The Dalmias, with a combined net worth of $1.8 billion, have a written constitution which lays down a set of 40 business decisions with clear demarcations on who has the final say on a certain decision. For instance, when it comes to debt Yadu Hari Dalmia has the deciding vote. Similarly when it’s strategy Puneet gets the vote; when it’s family compensation it’s Jai Hari Dalmia while Gautam has the last word when a business needs to be shut down. Only two of the 40 decisions require absolute consensus – equity dilution below 51 percent and sale of promoter shares. The ownership is divided strictly down the middle between the two families and professional CEOs handle all of the operational roles.

Puneet and his wife, Avantika, have also done courses from the International Institute for Management Development in Switzerland to understand the dynamics of family businesses.

“A family is a socialist ecosystem while business is a capitalist ecosystem,” explains Puneet.“In a family, the values are love, equality, loyalty and trust but in a business it’s meritocracy, growth and performance. If these two ecosystems collide it can explode. But if you can take the best of both worlds it can be an enabling platform.”

For instance, in 2008 just when the global economic crisis hit, the group was on the verge of launching a $1 billion expansion project –with $700 million in debt.

Yadu Hari Dalmia asked Puneet to pull the plug on the project.

“We paid the syndication fee but we didn’t use the loan,” says Puneet, who cited it as an example of how the younger generation had benefited from the wisdom of the previous generation, which had navigated a different India.

Puneet believes that a lot of the values of the business are imbibed from the way the third-gen Dalmias were raised – amid a ton of cousins from seven families. Hand-me-downs were the norm and carpooling was a must. They all went to the same school in Delhi.

"Every morning before going to school, we had to take the blessings of all the elders in the joint family by falling at their feet,"says Puneet.

Puneet says that while the joint family system taught him all about the pecking order, the real lesson came during his initial stint at Dalmiapuram in the southern Indian state of Tamil Nadu. When he went there in 1997, he approved $150,000 for landscaping and beautification without the approval of the CEO of the business.

“There was dust in the plant and mounds of clinker and cement. It was ugly. So I took it upon myself to do this,” he says.
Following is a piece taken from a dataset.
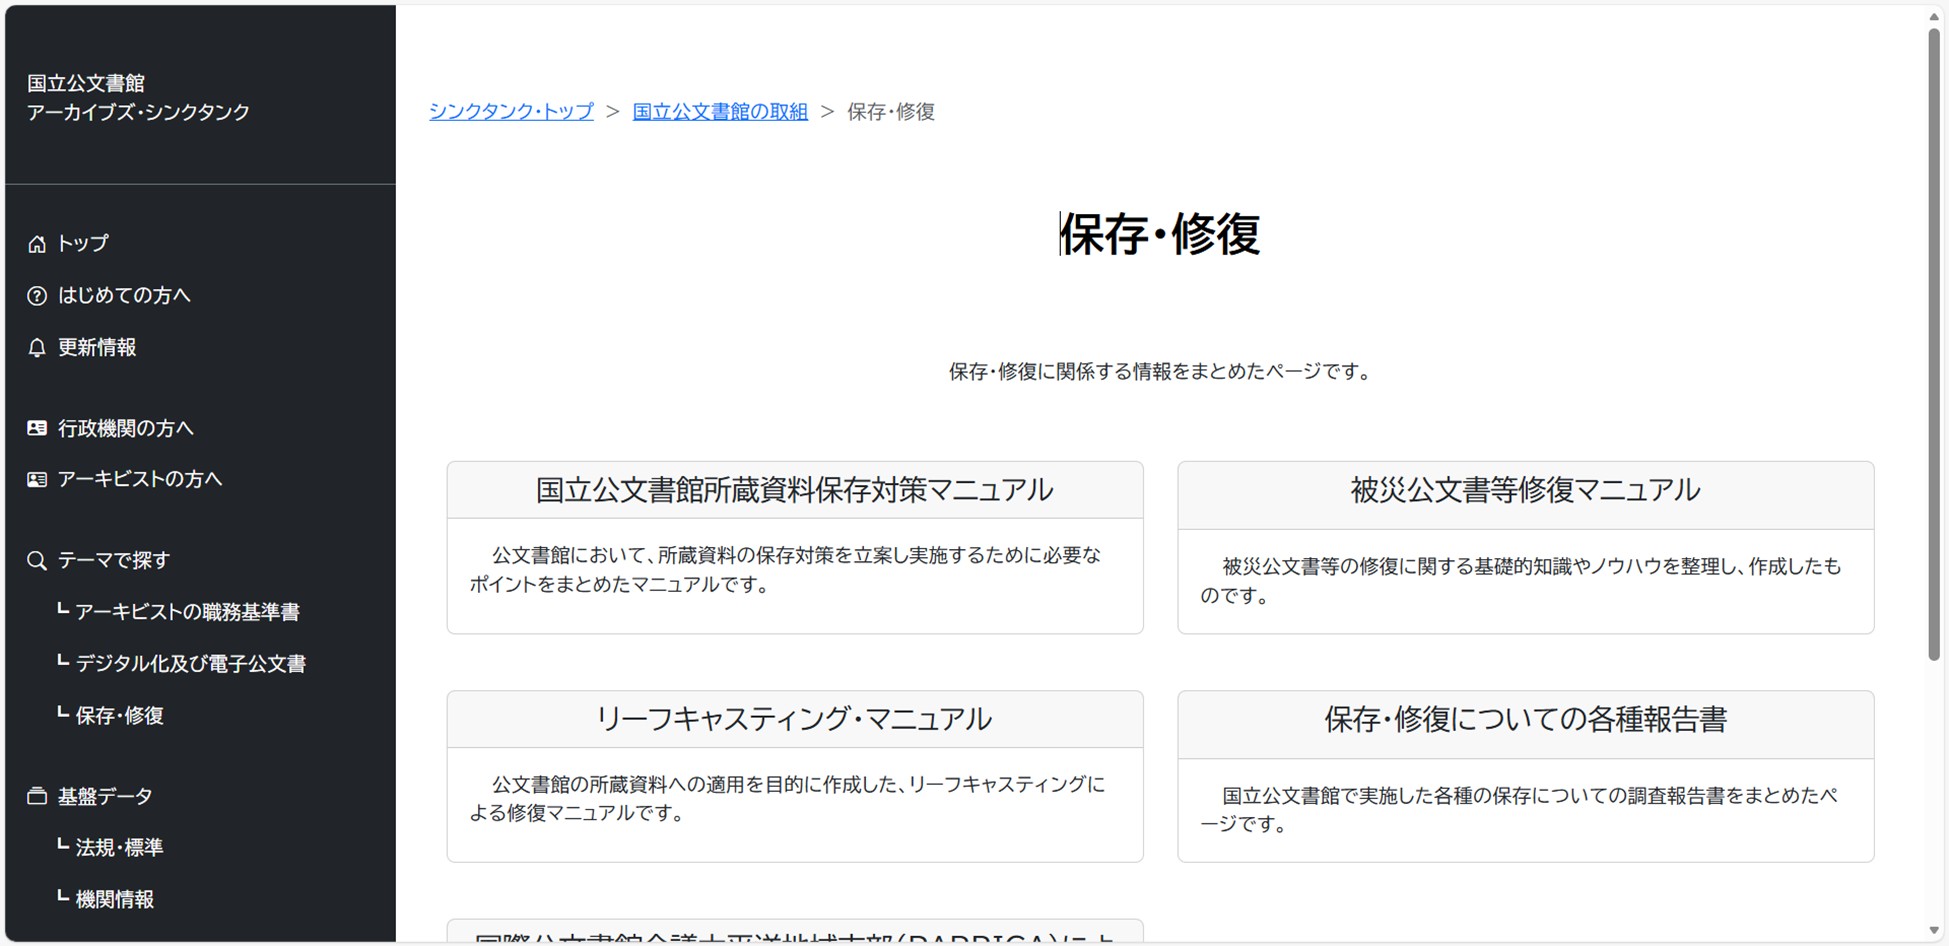Click the card icon beside アーキビストの方へ

point(37,480)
The CEO was livid. And he had a different perspective: Wouldn’t workers feel that money is better spent on their bonuses than on landscaping and water fountains?

“It taught me the importance of a wider buy-in,” recalls Puneet.

And that’s something the previous generation was skilled at because of the times that they lived in.

The two brothers - Jai Hari Dalmia, who has a masters in electrical engineering from the University of Illinois and Yadu Hari Dalmia, who’s a chartered accountant -  joined the family business in 1970. They were faced with an India strangled by license Raj.

“That was an era of complete control by the government,” says Jai Hari Dalmia. “Prices of all major inputs  - fuel, power, wages as well as products - were completely controlled. Sales and distribution were also controlled. And funding for any project was available only from public sector institutions.”

Eventually, the duo diversified into sugar in the mid 1990s - putting up a plant in the northern Indian state of Uttar Pradesh. Then the next gen joined the group.

“Their arrival gave a completely new impetus to the growth, “ says Yadu Hari Dalmia. “Both the cement and sugar businesses are now considered as one of the most efficiently run in their respective industries.”

But as the business heads into its next phase, there are more challenges to watch out for.

As Puneet puts it: “Cement is a sector which hasn’t been disrupted by technology yet. I really worry about whether someone in a garage is building the next Amazon of construction.”